27 novembre 1992 - Seul le prononcé fait foi
Allocution de M. François Mitterrand, Président de la République, sur la vie et la réflexion de David Ben Gourion, notamment son souhait d'une coopération entre juifs et arabes, et sur la proposition française d'aide au développement du désert, université Ben Gourion du Neguev, le 27 novembre 1992.
Monsieur le Président,
- Mesdames et messieurs,
- Lorsqu'il s'est agi d'organiser cette visite en Israël, il m'a été demandé de choisir, au moins pour une demi journée, une destination qui me plairait, indépendamment de l'intérêt que comporte le voyage officiel lui-même. J'ai donc choisi de venir ici. Je désirais retrouver la trace de Ben Gourion et on ne la trouve nulle part mieux qu'en un endroit qui fut lui-même le lieu de sa vieillesse active, de son travail de méditation et finalement l'endroit où il repose à jamais. A la fois parce que c'était Ben Gourion et parce que c'était le Neguev. Ici nous sommes à l'université Ben Gourion du Neguev. Tout se trouve réuni. Tout naturellement lorsqu'il m'a été proposé par la suite d'accepter cette distinction, Docteur Honoris Causa de cette université, j'ai accepté, non pas que je recherche ce type d'honneur car je connais la valeur de la recherche des hommes qui sont ici £ hommes de pensée, de réflexion et de travail. Ce n'est pas à ce type d'entreprise que j'ai consacré ma propre vie, donc je me sens tout à fait flatté de cette cérémonie qui a simplement ajouté à mon voyage et à celui de mes compagnons, une perspective nouvelle sur non seulement le devenir d'Israël, sur le développement du Neguev mais sur le plan mondial, l'apport de l'esprit, de la recherche, de la science auquel on se consacre ici. Rien ne me paraît plus important. Nous avons pu visiter les lieux où vécut Ben Gourion puis mesurer la simplicité de sa vie et de son caractère tout à fait en harmonie avec ce que fut sa vie. Vous avez la chance d'avoir en lui, vous Israéliens, un homme qui non seulement fut un fondateur de votre Etat mais aussi l'un de ces hommes universels qui ont sans aucun doute marqué au premier rang notre siècle. Il était bien normal à partir de là de venir jusqu'ici et j'étais presque étonné d'apprendre que ce voyage n'est pas encore rituel puisque j'ai pu planter le deuxième olivier alors qu'il devrait y avoir déjà une forêt !\
Je pense à l'émotion qui devait étreindre David Ben Gourion un jour de mai 1948 dans le musée de Tel Aviv lorsqu'il a lu les premières phrases de la déclaration d'indépendance que je lis : "le pays d'Israël est le lieu où naquit le peuple juif... c'est là qu'il écrivit la Bible et en fit don au monde..." J'ai bien remarqué que dans la maison de Ben Gourion, sur sa table sont accumulés les livres de tout format. En particulier ceux qu'il feuilletait le plus souvent et qui portent l'usure d'un lecteur assidu.

§ **DONNÉES**:

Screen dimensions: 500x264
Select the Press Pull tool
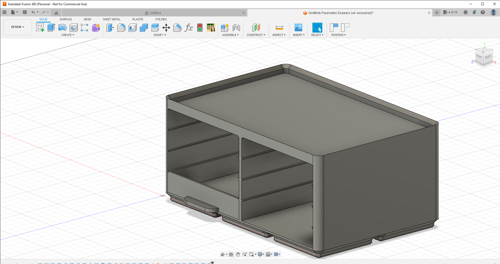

§ **CONSIGNE 1**:
Les affirmations suivantes concordent-elles avec l'allocution sur Ben Gourion ? Répondez par oui ou par non pour chacune, en citant mot pour mot le passage qui tranche. (a) L'orateur a lui-même choisi de se rendre au Neguev. (b) L'orateur a planté le premier olivier. (c) Ben Gourion a lu la déclaration d'indépendance dans le musée de Tel Aviv.
§ **CONSIGNE 2**:
Reprenez l'allocution sur Ben Gourion à la suite de sa dernière phrase.

§ **RÉPONSE FINALE 1**:
(a) Oui : « J'ai donc choisi de venir ici. »
(b) Non : « j'ai pu planter le deuxième olivier alors qu'il devrait y avoir déjà une forêt ! »
(c) Oui : « dans le musée de Tel Aviv lorsqu'il a lu les premières phrases de la déclaration d'indépendance »

§ **RÉPONSE FINALE 2**:
- Ben Gourion, 2000 ans après, avec le peuple juif sur ses terres, lui qui est né en Pologne, arrivé en Palestine au début de ce siècle, s'est trouvé - non seulement il en avait le mérite mais aussi il a eu le bonheur et la chance - en possession de cet accomplissement auquel il avait consacré son existence.
- C'était un homme d'action et il était entouré de livres. Je le savais bien et j'en ai pris conscience quand j'ai vu dans sa maison l'extrême simplicité dans laquelle il vivait où, à profusion, sont là les livres qu'il considérait comme ayant formé l'esprit de l'humanité, aux côtés des oeuvres maîtresses de la pensée juive et donc de la Bible que Ben Gourion n'a jamais cessé de lire et de méditer : il puisait en elle peut-être moins une religion qu'un corps de valeurs universelles. Il lisait avec prédilection dans de nombreuses langues et en particulier dans le grec ancien qu'il avait appris à déchiffrer seul et notamment les livres de Platon, dont il disait qu'il était "un penseur pour lui sans rival". David Ben Gourion, Athènes, Jérusalem : alors que l'on devait aboutir à une longue période de difficultés, de guerres, d'affrontements, il existe malgré tout des livres où git la sagesse humaine - le Pentateuque -, - la République - parmi beaucoup d'autres ouvrages et parmi les plus notoires où l'on accorde la pensée de l'Orient et de l'Occident. C'est dire à quelle hauteur se situaient les réflexions de cet homme d'Etat, philosophe et écrivain qui n'a pratiquement jamais fait autre chose que d'aboutir dans cette unique pensée qui était la sienne : le retour, la terre, y bâtir un Etat, y faire fructifier la terre et donc créer une composante nouvelle dans les sillons anciens participant de la vie des hommes.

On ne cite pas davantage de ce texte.